WORK REQUEST 1 =>
Do these statements agree with the emergency preparedness text? Answer yes or no for each, and quote the words from that text that decide it.
(a) A backup plan may be less detailed than the original plan.
(b) In earlier pandemic incidents in Australia, a panel of vendors and suppliers was lined up and trained.
(c) Testing the reliability of uninterruptible power supplies is often overlooked.
WORK REQUEST 2 => Pick up the emergency preparedness text after its last sentence and keep writing.

However, despite comprehensive organizational alignment, planning, and testing to strengthen preparedness, the unexpected can happen. This can especially be the case when the duration of an emergency is unpredictable. Experience has shown that even the best plan can have flaws. Some of the overwhelmed systems will fail and impact patient care. When they fail, the backup plan must be as detailed and as ready-to-action as the original plan. For example, during events surrounding previous pandemic incidents in Australia, it paid off to line up and train a panel of vendors and suppliers, specialized in the technology and infrastructure systems – power, water, gas. These groups were prepared to rapidly mobilize specialist resources for critical needs and restore physical infrastructure functionality and operation.
No such thing as being over-prepared
Preparedness and planning for natural disasters, mass casualties or other types of emergency events which can impact capacity planning provide good insights. In the case of a pandemic, when estimated timelines and capacity surges can often change, critical infrastructure availability, reliability and resilience will be challenged. Simple tasks such as testing the reliability of uninterruptible power supplies, network resilience, heating and cooling capacity, power quality and environmental controls are often overlooked.

ENTRIES SHOWN =>

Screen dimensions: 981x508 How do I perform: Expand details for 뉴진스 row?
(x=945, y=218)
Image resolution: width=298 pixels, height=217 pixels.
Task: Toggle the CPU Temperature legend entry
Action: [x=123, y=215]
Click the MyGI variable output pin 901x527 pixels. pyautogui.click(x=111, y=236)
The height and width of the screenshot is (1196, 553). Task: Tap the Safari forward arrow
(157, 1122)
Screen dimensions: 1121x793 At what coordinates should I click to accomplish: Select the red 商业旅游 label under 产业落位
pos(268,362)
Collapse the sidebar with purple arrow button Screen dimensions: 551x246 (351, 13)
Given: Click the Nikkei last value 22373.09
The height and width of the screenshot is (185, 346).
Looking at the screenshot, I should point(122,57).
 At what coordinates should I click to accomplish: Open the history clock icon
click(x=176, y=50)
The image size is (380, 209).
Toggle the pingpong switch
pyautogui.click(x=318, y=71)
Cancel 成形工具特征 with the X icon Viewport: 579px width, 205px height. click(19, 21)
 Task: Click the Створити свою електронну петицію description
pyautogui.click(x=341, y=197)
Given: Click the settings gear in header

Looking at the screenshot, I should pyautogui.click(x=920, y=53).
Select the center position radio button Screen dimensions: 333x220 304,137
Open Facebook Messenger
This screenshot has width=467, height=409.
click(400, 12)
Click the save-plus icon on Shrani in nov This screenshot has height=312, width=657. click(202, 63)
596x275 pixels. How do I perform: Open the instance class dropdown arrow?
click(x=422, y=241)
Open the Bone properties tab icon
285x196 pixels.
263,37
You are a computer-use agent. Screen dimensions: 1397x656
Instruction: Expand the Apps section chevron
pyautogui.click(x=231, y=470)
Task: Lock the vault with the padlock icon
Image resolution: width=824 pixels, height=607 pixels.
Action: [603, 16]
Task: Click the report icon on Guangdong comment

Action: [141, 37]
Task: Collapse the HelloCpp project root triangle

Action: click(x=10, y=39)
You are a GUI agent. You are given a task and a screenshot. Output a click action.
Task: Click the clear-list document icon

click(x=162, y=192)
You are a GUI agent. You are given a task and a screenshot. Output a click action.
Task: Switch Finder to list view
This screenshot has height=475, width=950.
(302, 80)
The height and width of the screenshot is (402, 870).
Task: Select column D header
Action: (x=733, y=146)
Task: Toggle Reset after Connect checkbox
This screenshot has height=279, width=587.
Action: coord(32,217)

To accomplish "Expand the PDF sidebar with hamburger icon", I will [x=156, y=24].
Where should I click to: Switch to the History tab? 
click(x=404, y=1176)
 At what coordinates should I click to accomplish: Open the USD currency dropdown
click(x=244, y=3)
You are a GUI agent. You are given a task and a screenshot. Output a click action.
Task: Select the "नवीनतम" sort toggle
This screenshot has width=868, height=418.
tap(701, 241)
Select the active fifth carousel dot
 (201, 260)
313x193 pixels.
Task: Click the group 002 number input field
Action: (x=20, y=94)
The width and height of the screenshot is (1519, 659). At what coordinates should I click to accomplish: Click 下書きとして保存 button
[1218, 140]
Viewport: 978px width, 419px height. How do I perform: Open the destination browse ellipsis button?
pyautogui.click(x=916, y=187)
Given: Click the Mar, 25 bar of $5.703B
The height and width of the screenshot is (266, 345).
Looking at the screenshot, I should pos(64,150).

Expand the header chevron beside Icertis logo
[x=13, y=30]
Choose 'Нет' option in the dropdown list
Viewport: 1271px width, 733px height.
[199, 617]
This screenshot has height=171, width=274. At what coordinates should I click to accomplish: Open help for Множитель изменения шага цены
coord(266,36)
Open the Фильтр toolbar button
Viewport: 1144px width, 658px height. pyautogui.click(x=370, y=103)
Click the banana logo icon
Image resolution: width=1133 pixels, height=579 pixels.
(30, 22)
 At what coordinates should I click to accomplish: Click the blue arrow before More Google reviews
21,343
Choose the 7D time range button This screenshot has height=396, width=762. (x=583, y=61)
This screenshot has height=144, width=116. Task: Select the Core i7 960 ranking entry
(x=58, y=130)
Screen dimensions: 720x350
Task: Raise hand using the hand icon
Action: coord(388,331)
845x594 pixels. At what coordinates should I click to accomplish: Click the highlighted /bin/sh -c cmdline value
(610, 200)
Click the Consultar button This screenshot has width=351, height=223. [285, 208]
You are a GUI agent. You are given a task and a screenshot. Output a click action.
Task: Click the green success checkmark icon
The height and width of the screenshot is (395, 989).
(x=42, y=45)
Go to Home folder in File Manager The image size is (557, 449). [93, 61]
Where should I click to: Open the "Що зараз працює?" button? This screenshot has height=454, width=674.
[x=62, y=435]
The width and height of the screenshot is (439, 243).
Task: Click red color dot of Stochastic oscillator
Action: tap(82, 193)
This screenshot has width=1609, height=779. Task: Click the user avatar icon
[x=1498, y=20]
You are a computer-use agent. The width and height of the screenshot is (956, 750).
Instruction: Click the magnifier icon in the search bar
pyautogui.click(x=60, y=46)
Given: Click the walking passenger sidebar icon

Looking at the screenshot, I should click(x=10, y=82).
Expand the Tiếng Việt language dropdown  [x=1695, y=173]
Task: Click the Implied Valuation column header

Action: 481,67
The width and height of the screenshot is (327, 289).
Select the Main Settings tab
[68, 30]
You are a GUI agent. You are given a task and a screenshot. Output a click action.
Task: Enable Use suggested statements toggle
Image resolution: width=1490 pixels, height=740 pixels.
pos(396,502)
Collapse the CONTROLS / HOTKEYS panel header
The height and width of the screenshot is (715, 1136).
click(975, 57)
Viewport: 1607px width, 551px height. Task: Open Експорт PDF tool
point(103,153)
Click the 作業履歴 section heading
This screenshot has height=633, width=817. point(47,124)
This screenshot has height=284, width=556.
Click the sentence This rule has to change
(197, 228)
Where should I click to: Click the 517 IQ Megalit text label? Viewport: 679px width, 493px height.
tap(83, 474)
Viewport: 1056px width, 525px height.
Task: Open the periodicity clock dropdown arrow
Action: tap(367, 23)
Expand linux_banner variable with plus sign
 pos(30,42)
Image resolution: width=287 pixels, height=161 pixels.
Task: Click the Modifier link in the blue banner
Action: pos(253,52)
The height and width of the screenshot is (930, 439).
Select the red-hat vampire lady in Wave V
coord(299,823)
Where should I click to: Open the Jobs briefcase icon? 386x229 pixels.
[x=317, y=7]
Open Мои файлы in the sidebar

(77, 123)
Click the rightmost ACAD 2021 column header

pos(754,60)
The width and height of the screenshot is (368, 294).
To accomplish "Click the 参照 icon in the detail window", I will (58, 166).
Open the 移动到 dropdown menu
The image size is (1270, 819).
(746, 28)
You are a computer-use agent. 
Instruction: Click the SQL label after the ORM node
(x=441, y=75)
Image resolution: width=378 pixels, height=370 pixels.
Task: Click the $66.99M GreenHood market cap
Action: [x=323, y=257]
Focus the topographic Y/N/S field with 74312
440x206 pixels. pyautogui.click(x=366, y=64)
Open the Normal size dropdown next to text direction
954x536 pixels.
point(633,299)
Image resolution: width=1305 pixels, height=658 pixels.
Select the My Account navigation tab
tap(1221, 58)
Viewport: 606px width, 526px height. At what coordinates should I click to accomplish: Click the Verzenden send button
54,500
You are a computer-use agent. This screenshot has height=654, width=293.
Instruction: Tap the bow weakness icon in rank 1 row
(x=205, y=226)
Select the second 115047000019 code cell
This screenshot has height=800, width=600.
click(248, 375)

TASK OUTPUT 1 =>
(a) No: "the backup plan must be as detailed and as ready-to-action as the original plan."
(b) Yes: "during events surrounding previous pandemic incidents in Australia, it paid off to line up and train a panel of vendors and suppliers"
(c) Yes: "Simple tasks such as testing the reliability of uninterruptible power supplies, network resilience, heating and cooling capacity, power quality and environmental controls are often overlooked."

TASK OUTPUT 2 =>
These tasks highlight typical errors and faults which should become part of daily maintenance operations. Looking at the potentially insignificant and often deferred issues in technical systems through the lense of emergency readiness, puts a completely new perspective and risk profile to the management of spaces, environmental suitability for safe and secure care, availability and flexibility to extend, re-purpose and retrofit, such that you can accommodate the surge in clinical activities. In my experience, emergency readiness should holistically consider maintenance backlog, ongoing building redevelopment and retrofitting activities, as well as the impact of new construction. This allowed us to have a reasonable understanding and confidence in the actions to take, safely and securely.
In emergency situations, more than heroes, you need a solid emergency prepareness plan. This plan should include the resources and technology to predict faults and visualize infrastructure performance, with clear roles and responsibilities, and laser-sharp execution. Anything less could jeopardize safety and continuity of care.